Give back each record precisely, pictures excluded.

_Data to examine_.
* * * * * * *

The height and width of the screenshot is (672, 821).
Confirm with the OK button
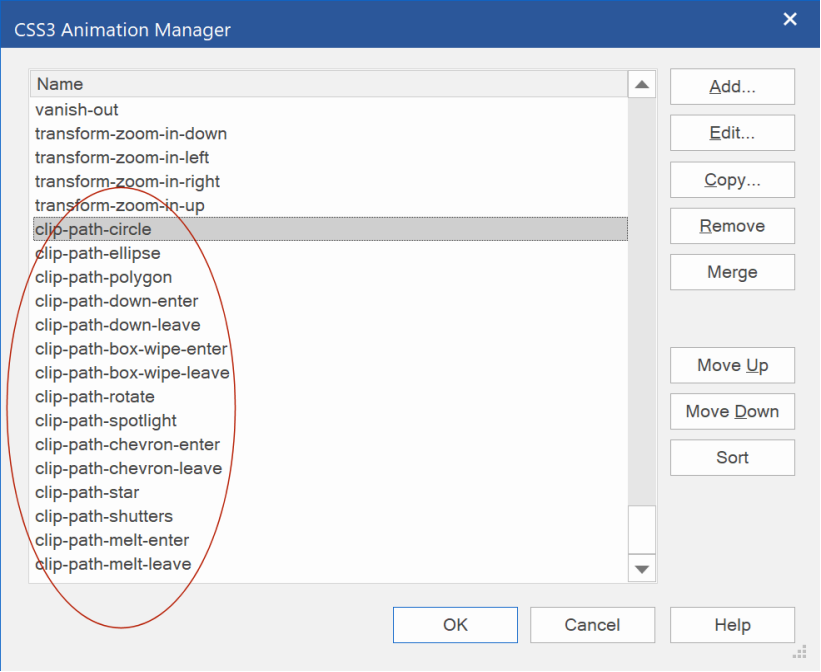tap(455, 625)
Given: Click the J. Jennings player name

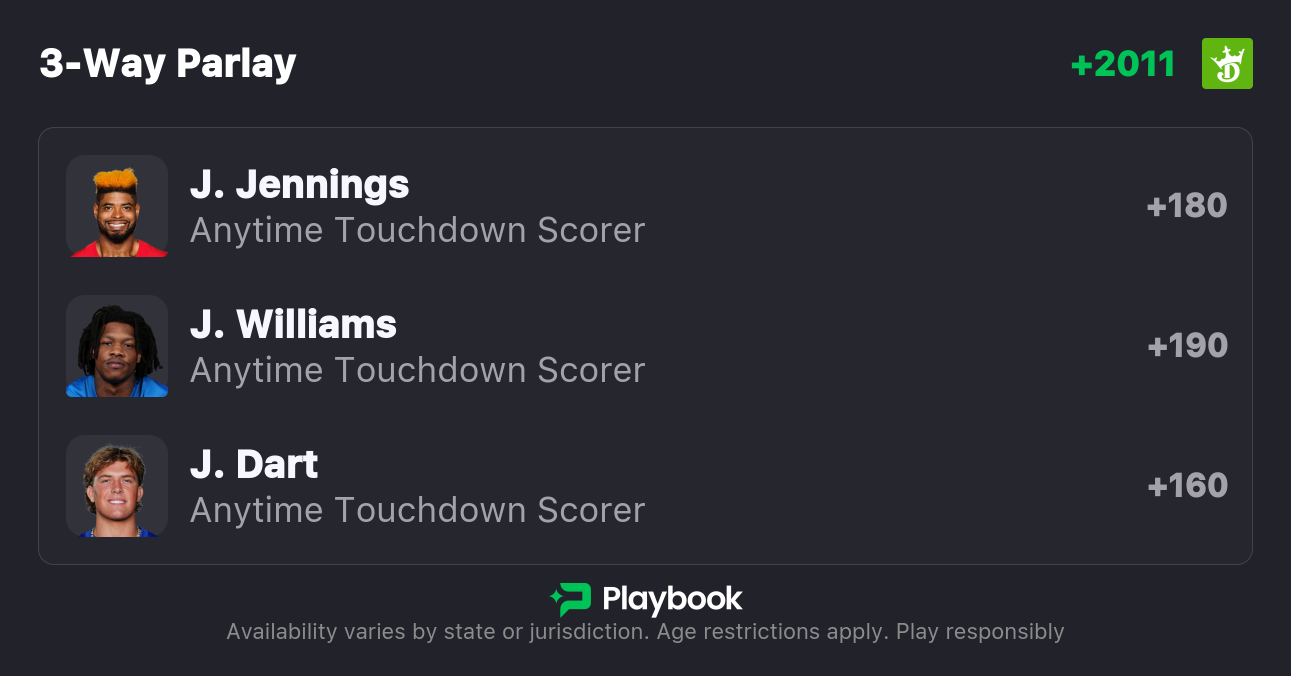Looking at the screenshot, I should [x=300, y=185].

* * * * * * *

_Response to the exercise_.
The height and width of the screenshot is (672, 821).
Confirm with the OK button
tap(455, 625)
Given: Click the J. Jennings player name

Looking at the screenshot, I should [x=300, y=185].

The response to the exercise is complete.